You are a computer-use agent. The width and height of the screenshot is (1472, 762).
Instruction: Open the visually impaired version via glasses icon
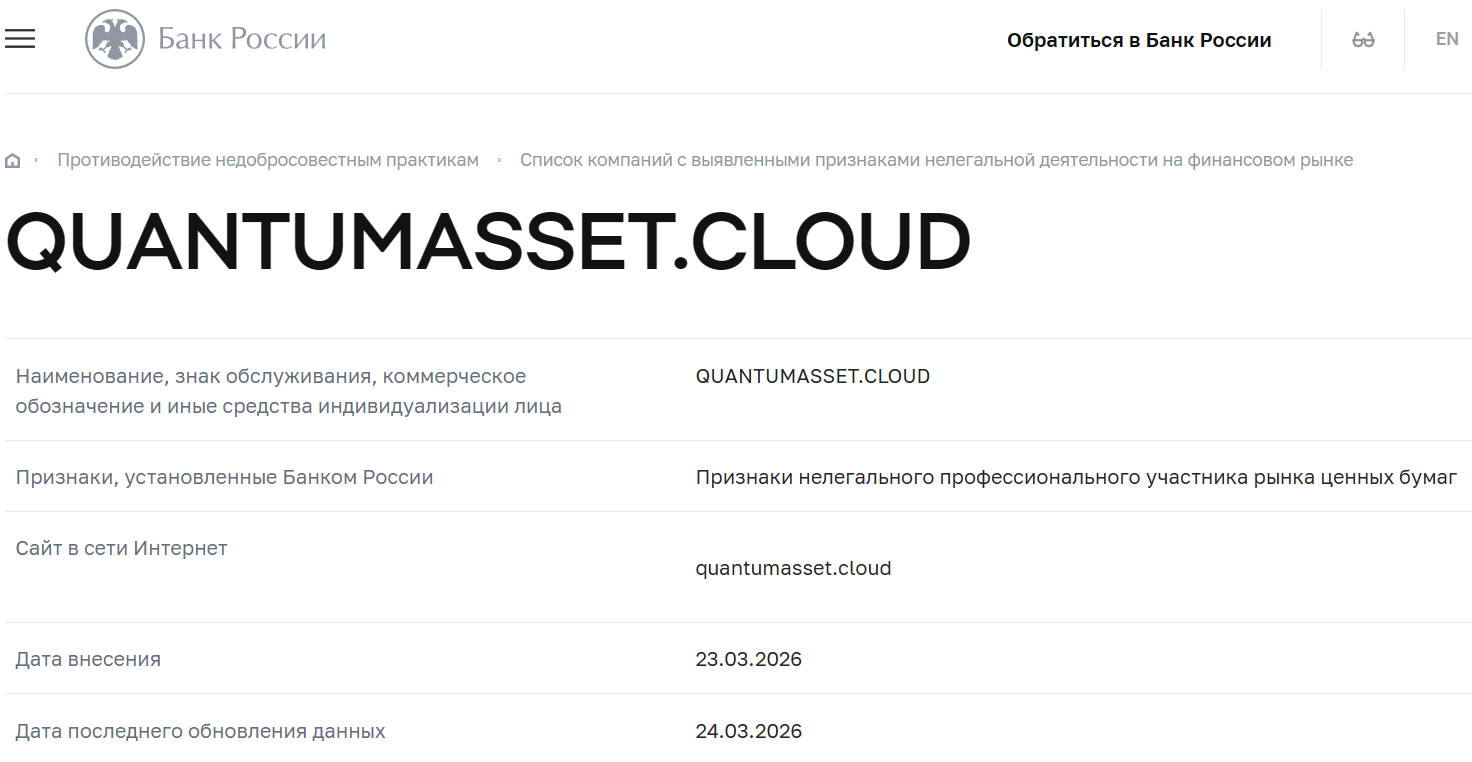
-*-
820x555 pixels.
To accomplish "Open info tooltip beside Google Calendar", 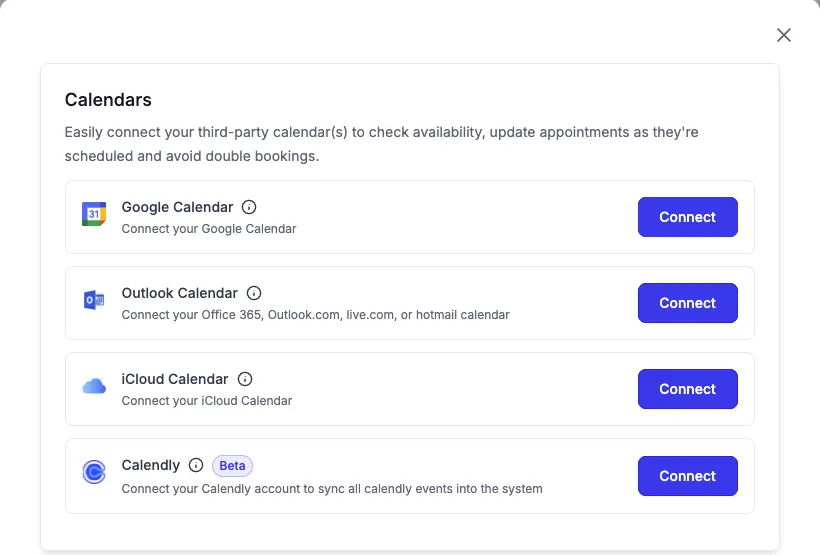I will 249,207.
-*-
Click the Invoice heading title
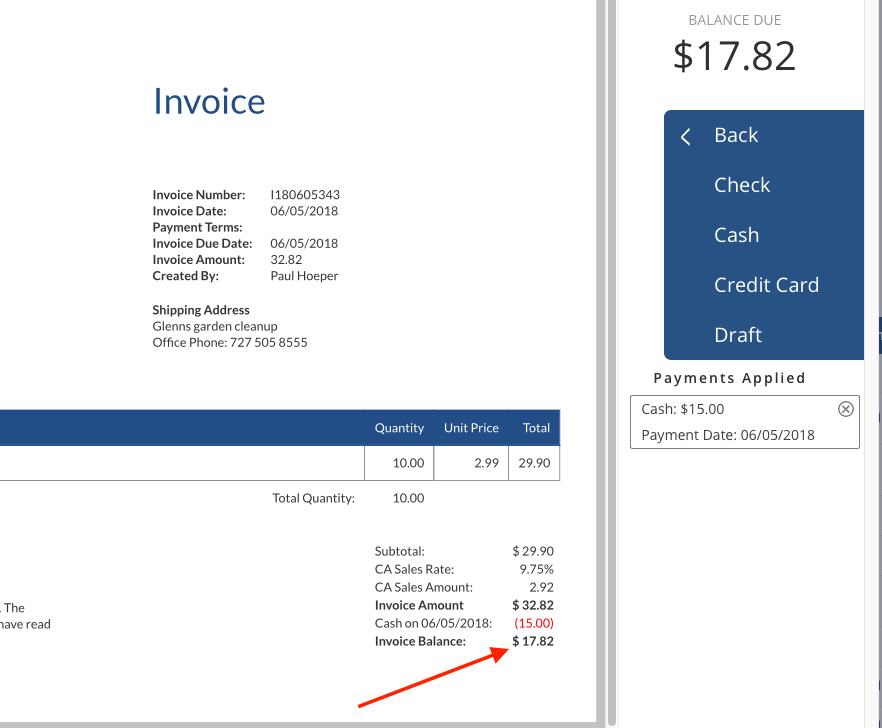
-*-
*WHAT IS REQUIRED*: After locating the line with "You are a computer-use" above, return that line and every later line through the one with "Instruction: Open the", word for word and with nothing else.

*FINISHED TASK*:
You are a computer-use agent. The width and height of the screenshot is (1472, 762).
Instruction: Open the visually impaired version via glasses icon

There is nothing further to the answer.